Vengono i pastori ad adorare quel Pane fatto bambino, e gli animali che i pastori conducono sono le pecore, pecore che ci ricordano quelle pecore perdute della casa di Israele di cui parla Gesù ai suoi apostoli.   


"Gesù ordinò ai Dodici: non andate tra i pagani e non entrate nelle città dei Samaritani. Rivolgetevi alle pecore perdute della casa d'Israele."
(Matteo 10,5-6)
 «Non sono stato mandato se non alle pecore perdute della casa d’Israele»
(Matteo 15, 24)

La tradizione popolare e apocrifa ricorda poi due animali simbolici che riscaldano il bimbo col loro fiato: l'asino e il bue. Due animali umili che con la loro umiltà ben si accompagnano a quell'asina sulla quale Gesù entrerà in Gerusalemme prima della sua passione.

"Quando furono vicini a Gerusalemme e giunsero presso Bètfage, verso il monte degli Ulivi, Gesù mandò due discepoli, dicendo loro: «Andate nel villaggio di fronte a voi e subito troverete un’asina, legata, e con essa un puledro. Slegateli e conduceteli da me. E se qualcuno vi dirà qualcosa, rispondete: “Il Signore ne ha bisogno, ma li rimanderà indietro subito”». Ora questo avvenne perché si compisse ciò che era stato detto per mezzo del profeta: «Dite alla figlia di Sion: “Ecco, a te viene il tuo re, mite, seduto su un’asina e su un puledro, figlio di una bestia da soma”»." (Mt 21,1-11)

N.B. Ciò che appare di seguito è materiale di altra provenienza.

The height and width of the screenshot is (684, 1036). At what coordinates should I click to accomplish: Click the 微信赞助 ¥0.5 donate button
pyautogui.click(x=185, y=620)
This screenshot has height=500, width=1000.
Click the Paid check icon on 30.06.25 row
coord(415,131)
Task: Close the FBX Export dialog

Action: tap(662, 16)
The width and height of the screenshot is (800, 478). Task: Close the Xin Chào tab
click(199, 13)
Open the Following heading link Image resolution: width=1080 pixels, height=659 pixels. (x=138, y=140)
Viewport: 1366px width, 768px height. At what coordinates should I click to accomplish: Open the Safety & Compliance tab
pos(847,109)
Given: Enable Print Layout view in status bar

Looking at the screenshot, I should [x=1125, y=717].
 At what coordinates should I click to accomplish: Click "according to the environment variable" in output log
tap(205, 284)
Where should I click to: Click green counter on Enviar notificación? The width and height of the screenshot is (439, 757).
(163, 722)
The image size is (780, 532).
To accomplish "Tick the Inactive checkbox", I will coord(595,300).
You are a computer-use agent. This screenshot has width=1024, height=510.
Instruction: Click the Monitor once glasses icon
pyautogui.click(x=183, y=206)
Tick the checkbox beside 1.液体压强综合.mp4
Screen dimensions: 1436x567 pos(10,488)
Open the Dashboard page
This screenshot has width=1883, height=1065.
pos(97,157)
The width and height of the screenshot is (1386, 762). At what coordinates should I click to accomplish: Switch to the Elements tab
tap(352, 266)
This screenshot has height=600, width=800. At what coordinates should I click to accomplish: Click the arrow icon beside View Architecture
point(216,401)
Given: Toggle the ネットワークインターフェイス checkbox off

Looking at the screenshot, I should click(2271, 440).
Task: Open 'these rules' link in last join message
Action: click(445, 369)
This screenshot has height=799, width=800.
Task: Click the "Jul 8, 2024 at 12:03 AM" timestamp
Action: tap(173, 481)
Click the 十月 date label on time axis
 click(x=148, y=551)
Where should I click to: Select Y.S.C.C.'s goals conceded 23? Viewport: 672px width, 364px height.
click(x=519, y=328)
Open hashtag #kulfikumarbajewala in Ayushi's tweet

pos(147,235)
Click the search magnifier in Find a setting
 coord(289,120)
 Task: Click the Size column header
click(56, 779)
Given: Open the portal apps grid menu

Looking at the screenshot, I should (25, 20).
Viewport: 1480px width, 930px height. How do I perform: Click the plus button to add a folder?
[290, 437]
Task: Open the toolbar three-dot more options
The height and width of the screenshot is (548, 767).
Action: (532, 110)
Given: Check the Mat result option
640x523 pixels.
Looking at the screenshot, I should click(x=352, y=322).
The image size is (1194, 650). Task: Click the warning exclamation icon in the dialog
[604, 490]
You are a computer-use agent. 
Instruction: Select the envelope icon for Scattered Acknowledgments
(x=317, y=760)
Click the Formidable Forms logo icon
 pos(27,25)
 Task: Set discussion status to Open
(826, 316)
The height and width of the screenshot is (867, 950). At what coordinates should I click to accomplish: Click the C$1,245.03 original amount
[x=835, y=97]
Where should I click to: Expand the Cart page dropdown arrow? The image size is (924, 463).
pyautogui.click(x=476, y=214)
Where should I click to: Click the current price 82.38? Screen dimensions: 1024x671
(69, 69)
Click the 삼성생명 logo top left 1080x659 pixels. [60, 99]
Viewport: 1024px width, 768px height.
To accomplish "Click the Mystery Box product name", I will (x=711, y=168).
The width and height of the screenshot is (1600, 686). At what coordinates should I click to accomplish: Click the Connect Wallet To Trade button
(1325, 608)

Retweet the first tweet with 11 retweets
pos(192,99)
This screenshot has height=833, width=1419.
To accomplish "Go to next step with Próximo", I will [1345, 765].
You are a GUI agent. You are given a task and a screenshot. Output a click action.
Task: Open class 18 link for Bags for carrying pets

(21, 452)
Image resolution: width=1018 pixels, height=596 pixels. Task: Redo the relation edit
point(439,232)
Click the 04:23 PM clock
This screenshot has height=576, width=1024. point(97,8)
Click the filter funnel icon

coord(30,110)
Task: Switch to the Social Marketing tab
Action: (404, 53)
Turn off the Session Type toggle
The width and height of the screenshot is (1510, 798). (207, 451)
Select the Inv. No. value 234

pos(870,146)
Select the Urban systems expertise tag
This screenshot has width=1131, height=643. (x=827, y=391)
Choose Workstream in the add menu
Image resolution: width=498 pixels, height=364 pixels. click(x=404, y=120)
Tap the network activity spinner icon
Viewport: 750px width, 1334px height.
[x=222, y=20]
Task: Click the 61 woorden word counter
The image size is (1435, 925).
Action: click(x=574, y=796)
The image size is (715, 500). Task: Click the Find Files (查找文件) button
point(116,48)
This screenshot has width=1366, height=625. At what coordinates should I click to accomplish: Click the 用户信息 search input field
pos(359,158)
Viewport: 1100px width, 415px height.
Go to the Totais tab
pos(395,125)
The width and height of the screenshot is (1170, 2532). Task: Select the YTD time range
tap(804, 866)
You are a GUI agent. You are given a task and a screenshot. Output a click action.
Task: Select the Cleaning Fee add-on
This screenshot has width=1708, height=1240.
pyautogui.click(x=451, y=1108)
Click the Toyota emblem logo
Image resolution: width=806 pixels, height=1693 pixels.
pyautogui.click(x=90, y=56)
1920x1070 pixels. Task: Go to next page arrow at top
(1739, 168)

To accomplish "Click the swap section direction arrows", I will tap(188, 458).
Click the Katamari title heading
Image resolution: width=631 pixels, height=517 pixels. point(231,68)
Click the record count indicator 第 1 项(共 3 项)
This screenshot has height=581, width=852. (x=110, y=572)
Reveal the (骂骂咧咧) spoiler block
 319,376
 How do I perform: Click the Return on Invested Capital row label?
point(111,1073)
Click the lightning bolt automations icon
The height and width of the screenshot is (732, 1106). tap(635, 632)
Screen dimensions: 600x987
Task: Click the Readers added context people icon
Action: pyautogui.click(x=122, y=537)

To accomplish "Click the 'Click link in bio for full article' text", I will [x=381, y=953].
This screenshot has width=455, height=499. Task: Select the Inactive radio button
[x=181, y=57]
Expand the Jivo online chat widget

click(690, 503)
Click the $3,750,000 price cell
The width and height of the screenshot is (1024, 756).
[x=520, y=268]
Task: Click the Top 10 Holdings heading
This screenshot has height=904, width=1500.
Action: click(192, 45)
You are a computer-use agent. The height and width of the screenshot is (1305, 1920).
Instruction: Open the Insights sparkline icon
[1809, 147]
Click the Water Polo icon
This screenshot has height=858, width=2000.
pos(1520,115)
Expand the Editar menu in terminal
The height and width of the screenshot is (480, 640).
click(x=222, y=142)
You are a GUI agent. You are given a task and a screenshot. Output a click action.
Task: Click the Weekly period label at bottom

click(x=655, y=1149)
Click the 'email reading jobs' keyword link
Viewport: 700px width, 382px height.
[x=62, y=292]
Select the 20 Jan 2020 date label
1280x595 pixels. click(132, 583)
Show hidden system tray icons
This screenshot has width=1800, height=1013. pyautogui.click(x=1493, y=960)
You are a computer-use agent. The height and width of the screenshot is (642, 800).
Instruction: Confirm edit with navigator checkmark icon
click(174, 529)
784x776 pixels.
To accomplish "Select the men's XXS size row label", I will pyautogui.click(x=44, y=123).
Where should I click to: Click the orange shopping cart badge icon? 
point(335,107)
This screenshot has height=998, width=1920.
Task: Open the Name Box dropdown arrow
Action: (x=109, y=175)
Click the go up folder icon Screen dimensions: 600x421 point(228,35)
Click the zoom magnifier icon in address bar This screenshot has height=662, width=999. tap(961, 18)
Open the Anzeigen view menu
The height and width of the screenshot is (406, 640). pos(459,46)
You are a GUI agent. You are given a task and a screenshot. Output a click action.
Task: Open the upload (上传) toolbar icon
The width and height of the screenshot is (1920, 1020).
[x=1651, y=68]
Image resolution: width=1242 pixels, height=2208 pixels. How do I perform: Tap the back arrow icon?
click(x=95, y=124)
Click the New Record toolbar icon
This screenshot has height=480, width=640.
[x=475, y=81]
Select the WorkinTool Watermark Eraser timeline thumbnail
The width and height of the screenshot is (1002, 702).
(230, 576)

E' davvero straordinario il fatto che Colui il quale, una volta  cresciuto e divenuto Maestro, dirà di se stesso «Io sono il pane vivo, disceso dal cielo. » e «io darò è la mia carne per la vita del mondo» sia nato proprio in un luogo chiamato Casa del Pane e Casa della Carne e che, proprio Lui che si è detto "cibo" destinato alle "pecore" della vecchia e della nuova Israele, sia stato deposto in una mangiatoia.